== Exercise brief ==
In your copy, reproduce each entry exactly and leave out the pictures.

== Stored items ==

════════

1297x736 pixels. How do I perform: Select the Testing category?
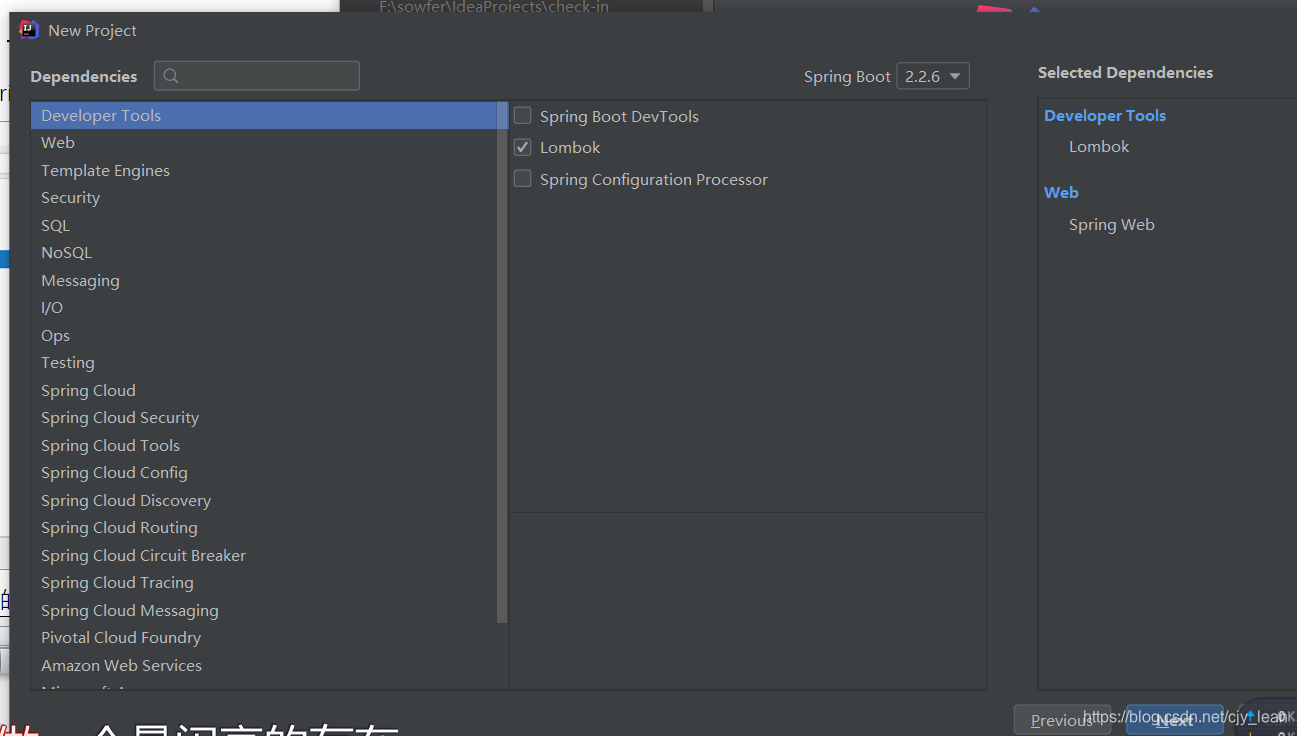pos(67,362)
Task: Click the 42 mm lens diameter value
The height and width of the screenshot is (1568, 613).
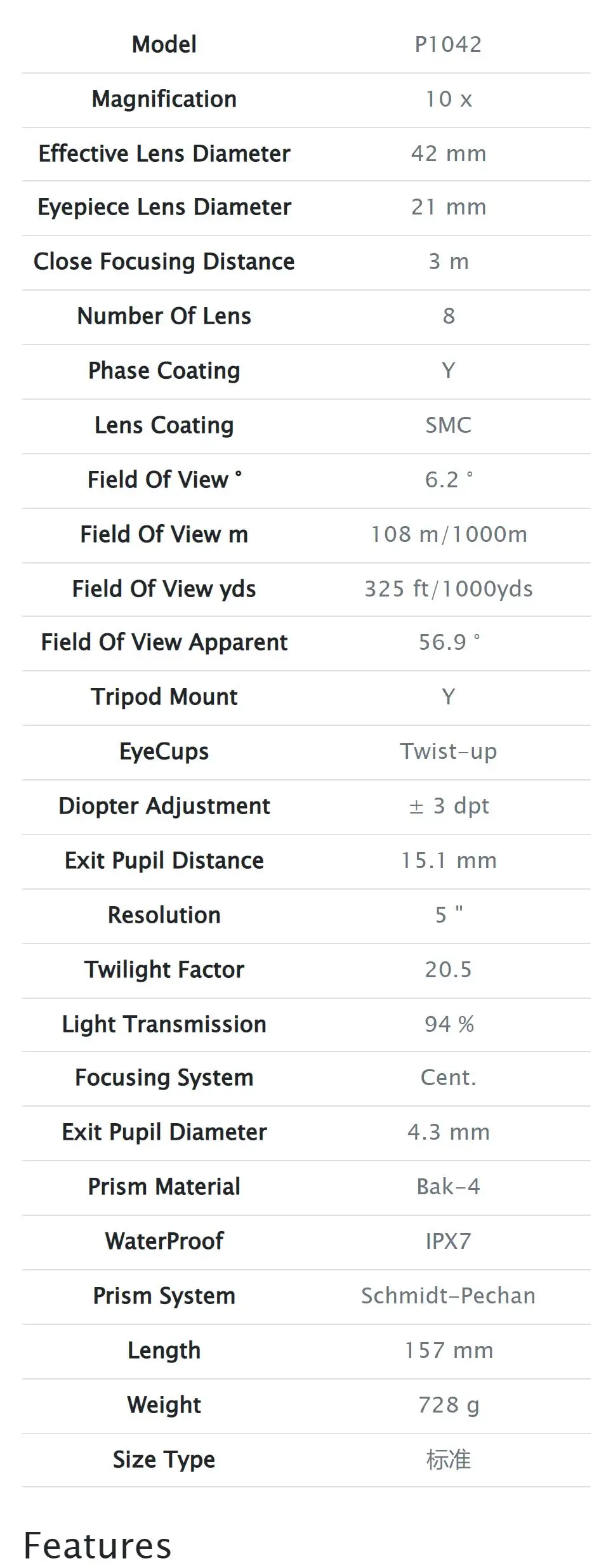Action: coord(448,154)
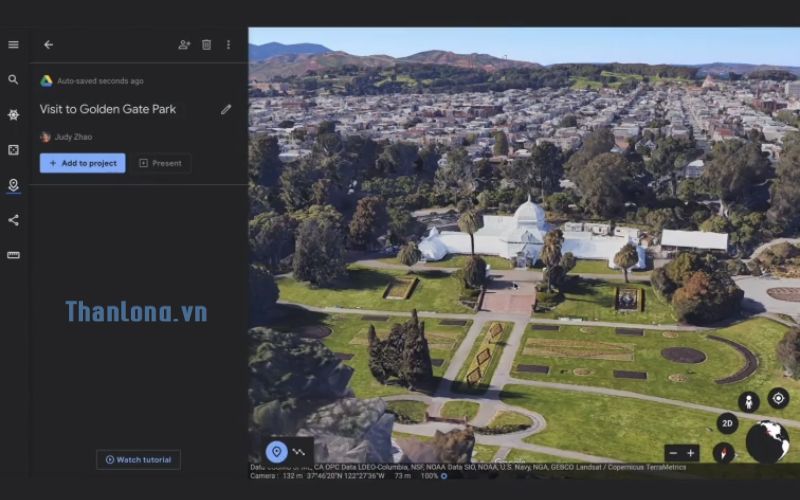Open the hamburger main menu

(x=13, y=45)
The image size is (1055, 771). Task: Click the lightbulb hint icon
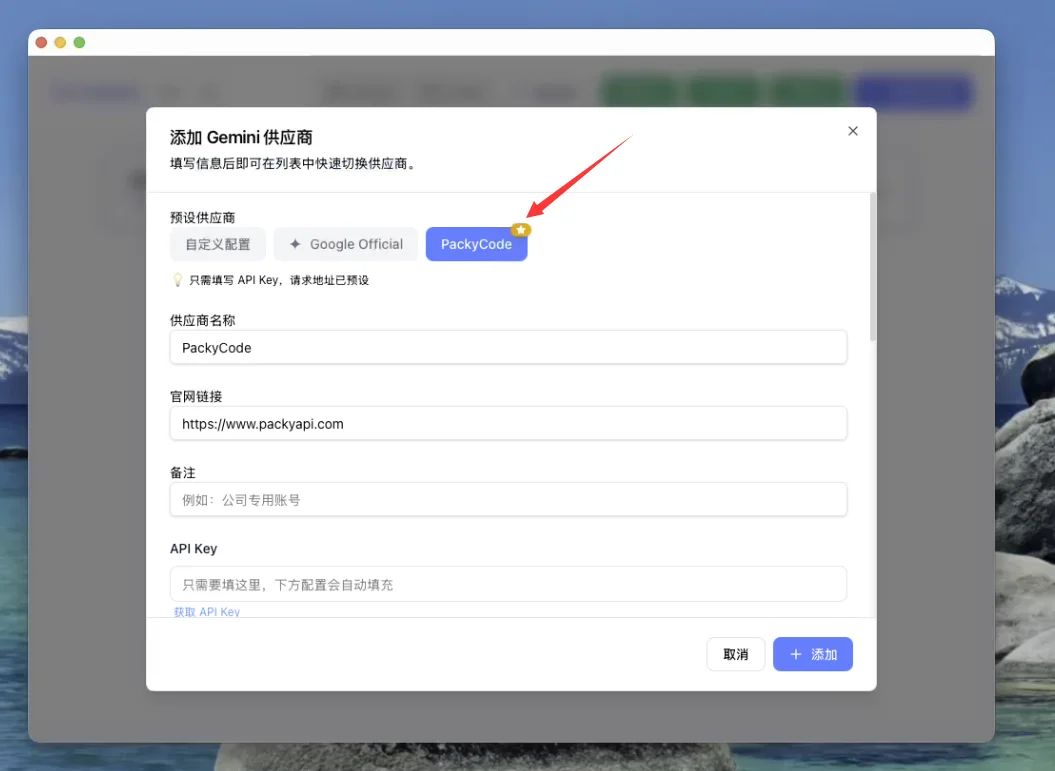pyautogui.click(x=177, y=280)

════════

== Output of the task ==
1297x736 pixels. How do I perform: Select the Testing category?
pos(67,362)
Task: Click the 42 mm lens diameter value
The height and width of the screenshot is (1568, 613).
Action: coord(448,154)
Open the hamburger main menu

(x=13, y=45)
The image size is (1055, 771). Task: Click the lightbulb hint icon
pyautogui.click(x=177, y=280)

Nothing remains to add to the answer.